Installing and building Apache Wayang
Clone repository
git clone https://github.com/apache/incubator-wayang.git
Create binaries
Running following commands to build Wayang and generate the tar.gz
cd incubator-wayang
./mvnw clean install -DskipTests
./mvnw clean package -pl :wayang-assembly -Pdistribution
Then you can find the wayang-assembly-0.7.1-SNAPSHOT-dist.tar.gz
under wayang-assembly/target
directory.
Prepare the environment
Wayang
tar -xvf wayang-assembly-0.7.1-SNAPSHOT-dist.tar.gz
cd wayang-0.7.1-SNAPSHOT
In linux
echo "export WAYANG_HOME=$(pwd)" >> ~/.bashrc
echo "export PATH=${PATH}:${WAYANG_HOME}/bin" >> ~/.bashrc
source ~/.bashrc
In MacOS
echo "export WAYANG_HOME=$(pwd)" >> ~/.zshrc
echo "export PATH=${PATH}:${WAYANG_HOME}/bin" >> ~/.zshrc
source ~/.zshrc
Others
- You need to install Apache Spark version 3 or higher. Don’t forget to set the
SPARK_HOME
environment variable. - You need to install Apache Hadoop version 3 or higher.
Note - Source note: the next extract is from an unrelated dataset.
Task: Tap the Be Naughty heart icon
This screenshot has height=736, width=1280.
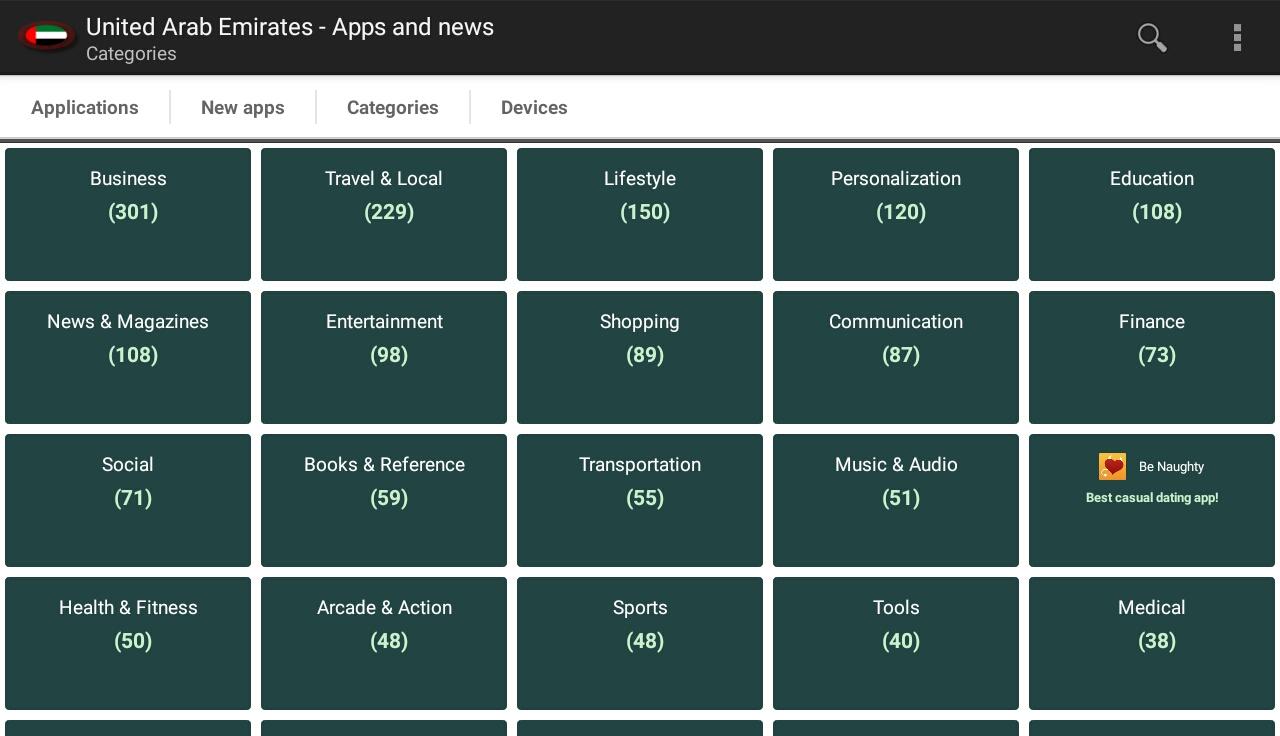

Don’t forget to set the
HADOOP_HOME
environment variable.
Run the program
To execute the WordCount example with Apache Wayang, you need to execute your program with the 'wayang-submit' command:
cd wayang-0.7.1-SNAPSHOT
./bin/wayang-submit org.apache.wayang.apps.wordcount.Main java file://$(pwd)/README.md
Then you should be able to see the output of the Wordcount example.
Compiling Apache Wayang
Apache Wayang (incubating) has different dependencies, for compiling, it needs to add some profile in the compilation to enable maven works properly.
mvn clean compile
The line before is because the plugin the Antlr is not needed in all the modules, as well it has happened with Scala language.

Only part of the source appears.